Fünf Jahre und zehn Monate Haft für den 54-jährigen Angeklagten. Wegen Volksverhetzung, Gewaltandrohung und dem Verbreiten verfassungsfeindlicher Symbole. Das Gericht ist überzeugt, dass Alexander M. die Drohmails verschickt hat. Das hätten Daten auf seinem Rechner bewiesen. Wie der Verurteilte allerdings an die Daten kam, ist weiterhin nicht ganz geklärt. Deshalb zeigt sich die Frankfurter Anwältin Seda Başay-Yıldız, die das erste Drohschreiben erhielt, mit dem Ausgang des Verfahrens nicht ganz zufrieden.
Seda Başay-Yıldız, Rechtsanwältin
„Mein Kind ist bedroht worden. Und nach wie vor steht im Raum, dass Polizeibeamte darin verwickelt sein können. Weil: Es gibt keinen dienstlichen Anlass, eine Zweijährige abzufragen und diese Daten zu verteilen.“
Die Staatsanwaltschaft sieht es zumindest als erwiesen, dass das erste Drohschreiben nicht aus dem ersten Polizeirevier Frankfurt verschickt wurde. Sie hatte siebeneinhalb Jahre Haft gefordert, ist mit dem Urteil aber zufrieden.
Sinan Akdogan. Oberstaatsanwalt
„Für die Staatsanwaltschaft war es wichtig, insbesondere im Hinblick auf das erste Drohfax, das vom 2. August 2018, eine Verurteilung zu erreichen. Das ist uns gelungen und das finden wir gut.“
Während der Urteilsverkündung Demonstrationen vor dem Gerichtsgebäude. Ein Bündnis aus Opfern der Drohschreiben und der Linkspartei will nicht an die Einzeltätertheorie glauben.
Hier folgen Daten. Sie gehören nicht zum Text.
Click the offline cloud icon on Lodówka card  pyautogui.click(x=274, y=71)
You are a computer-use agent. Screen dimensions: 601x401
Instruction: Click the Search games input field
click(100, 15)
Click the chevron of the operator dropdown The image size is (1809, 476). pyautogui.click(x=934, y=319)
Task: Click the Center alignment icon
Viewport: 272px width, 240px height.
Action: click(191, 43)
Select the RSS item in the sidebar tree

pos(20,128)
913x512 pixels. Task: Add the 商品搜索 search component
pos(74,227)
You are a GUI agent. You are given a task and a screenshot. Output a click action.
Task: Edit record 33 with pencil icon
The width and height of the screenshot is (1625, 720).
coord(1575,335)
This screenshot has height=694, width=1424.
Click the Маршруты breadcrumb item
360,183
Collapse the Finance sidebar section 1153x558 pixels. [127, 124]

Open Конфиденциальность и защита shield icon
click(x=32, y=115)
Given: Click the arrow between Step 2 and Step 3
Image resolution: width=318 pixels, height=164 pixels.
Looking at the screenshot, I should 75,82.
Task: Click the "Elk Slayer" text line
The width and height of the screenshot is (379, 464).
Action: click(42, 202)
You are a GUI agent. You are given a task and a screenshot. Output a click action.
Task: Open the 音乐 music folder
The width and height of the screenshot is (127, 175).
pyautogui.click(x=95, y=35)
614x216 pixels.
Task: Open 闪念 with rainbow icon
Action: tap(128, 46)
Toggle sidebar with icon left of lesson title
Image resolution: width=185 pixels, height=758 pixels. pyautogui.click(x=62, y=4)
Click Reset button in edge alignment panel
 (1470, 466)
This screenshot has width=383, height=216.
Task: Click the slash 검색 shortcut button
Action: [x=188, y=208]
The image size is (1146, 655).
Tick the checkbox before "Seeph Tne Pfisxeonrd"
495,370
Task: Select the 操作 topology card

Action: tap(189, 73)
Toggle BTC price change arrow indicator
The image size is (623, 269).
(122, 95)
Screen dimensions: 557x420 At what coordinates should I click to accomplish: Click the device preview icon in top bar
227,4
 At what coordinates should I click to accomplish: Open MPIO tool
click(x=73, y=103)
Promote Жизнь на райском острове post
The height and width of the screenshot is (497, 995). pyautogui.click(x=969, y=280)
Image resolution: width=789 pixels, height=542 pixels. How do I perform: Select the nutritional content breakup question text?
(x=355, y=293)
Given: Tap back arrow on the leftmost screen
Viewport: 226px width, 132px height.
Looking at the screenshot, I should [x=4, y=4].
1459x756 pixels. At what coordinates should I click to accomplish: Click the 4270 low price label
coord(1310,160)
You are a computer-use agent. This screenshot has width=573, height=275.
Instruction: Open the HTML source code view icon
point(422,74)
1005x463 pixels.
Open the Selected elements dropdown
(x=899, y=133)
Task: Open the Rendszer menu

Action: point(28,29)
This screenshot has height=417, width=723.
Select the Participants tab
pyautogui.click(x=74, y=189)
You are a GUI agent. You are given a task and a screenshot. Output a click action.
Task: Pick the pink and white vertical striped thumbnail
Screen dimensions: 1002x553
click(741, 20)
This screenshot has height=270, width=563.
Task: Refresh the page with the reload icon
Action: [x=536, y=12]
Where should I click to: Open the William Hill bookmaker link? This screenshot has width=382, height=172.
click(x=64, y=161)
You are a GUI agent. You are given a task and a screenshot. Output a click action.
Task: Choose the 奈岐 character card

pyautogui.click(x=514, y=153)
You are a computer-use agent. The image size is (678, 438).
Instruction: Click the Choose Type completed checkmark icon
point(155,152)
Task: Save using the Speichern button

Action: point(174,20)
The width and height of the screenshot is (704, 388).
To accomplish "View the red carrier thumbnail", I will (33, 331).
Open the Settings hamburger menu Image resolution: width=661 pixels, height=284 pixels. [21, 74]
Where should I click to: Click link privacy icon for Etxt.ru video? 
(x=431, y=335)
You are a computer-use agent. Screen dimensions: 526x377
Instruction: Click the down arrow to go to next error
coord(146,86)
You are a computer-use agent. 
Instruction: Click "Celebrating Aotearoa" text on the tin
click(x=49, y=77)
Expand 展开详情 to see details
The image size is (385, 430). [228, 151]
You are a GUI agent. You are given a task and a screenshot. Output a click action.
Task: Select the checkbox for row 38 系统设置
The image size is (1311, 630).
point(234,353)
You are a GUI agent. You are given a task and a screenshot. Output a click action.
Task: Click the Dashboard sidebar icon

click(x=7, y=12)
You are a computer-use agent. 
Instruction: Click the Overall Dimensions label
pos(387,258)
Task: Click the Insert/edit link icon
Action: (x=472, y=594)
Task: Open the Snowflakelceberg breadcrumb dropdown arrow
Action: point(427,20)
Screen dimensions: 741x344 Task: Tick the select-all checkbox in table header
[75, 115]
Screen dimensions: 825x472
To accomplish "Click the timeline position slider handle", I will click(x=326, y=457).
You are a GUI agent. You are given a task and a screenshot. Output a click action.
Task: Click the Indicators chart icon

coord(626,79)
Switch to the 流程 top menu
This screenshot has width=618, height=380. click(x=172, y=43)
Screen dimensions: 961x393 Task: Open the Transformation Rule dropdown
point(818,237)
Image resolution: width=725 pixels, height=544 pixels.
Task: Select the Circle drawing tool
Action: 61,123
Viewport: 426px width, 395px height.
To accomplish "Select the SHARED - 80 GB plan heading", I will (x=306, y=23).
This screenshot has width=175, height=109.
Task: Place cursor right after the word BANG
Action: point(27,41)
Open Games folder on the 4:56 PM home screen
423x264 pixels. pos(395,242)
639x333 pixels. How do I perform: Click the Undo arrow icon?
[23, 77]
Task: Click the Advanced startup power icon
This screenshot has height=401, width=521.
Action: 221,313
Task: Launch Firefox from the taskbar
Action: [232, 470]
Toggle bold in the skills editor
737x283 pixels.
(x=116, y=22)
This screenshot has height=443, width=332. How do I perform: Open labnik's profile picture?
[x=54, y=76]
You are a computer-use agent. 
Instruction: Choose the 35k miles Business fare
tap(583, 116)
Janine Wissler, Die Linke, Bundesvorsitzende
„Dass es rechte Chatgruppen in der hessischen Polizei gibt, das haben ja die polizeilichen Ermittlungen ergeben. Also das ist ja ein Fakt. Und deswegen finde ich, es ist doch ein Wunschdenken und Realitätsverweigerung, einfach zu sagen: ‚Nein, es gibt keine rechten Netzwerke in der Polizei‘.“
Seda Başay-Yıldız geht weiter davon aus, ein Drohfax sei aus einem Polizeirevier verschickt worden. Die Gewerkschaft der Polizei hat die Existenz rechter Netzwerke bereits zurückgewiesen.
Carsten Praeg, Reporter
„Eines räumt aber auch die vorsitzende Richterin ein: Es konnte nicht nachgewiesen werden, dass Alexander M. bei verschiedenen Polizeirevieren angerufen und sich als Polizeibeamter ausgegeben hat. Warum sensible und gesperrte Daten auf Polizeirechnern abgerufen wurden, bleibt weiter im Dunkeln. Auch darauf zielt die Kritik der Betroffenen ab.“
Die Staatsanwaltschaft ermittelt weiter, wie es zur Datenweitergabe kommen konnte. Zudem will sie nun prüfen, ob die abschließenden Worte des Angeklagten strafrechtlich relevante Inhalte hatten. Alexander M. könnte also bald wieder vor Gericht stehen.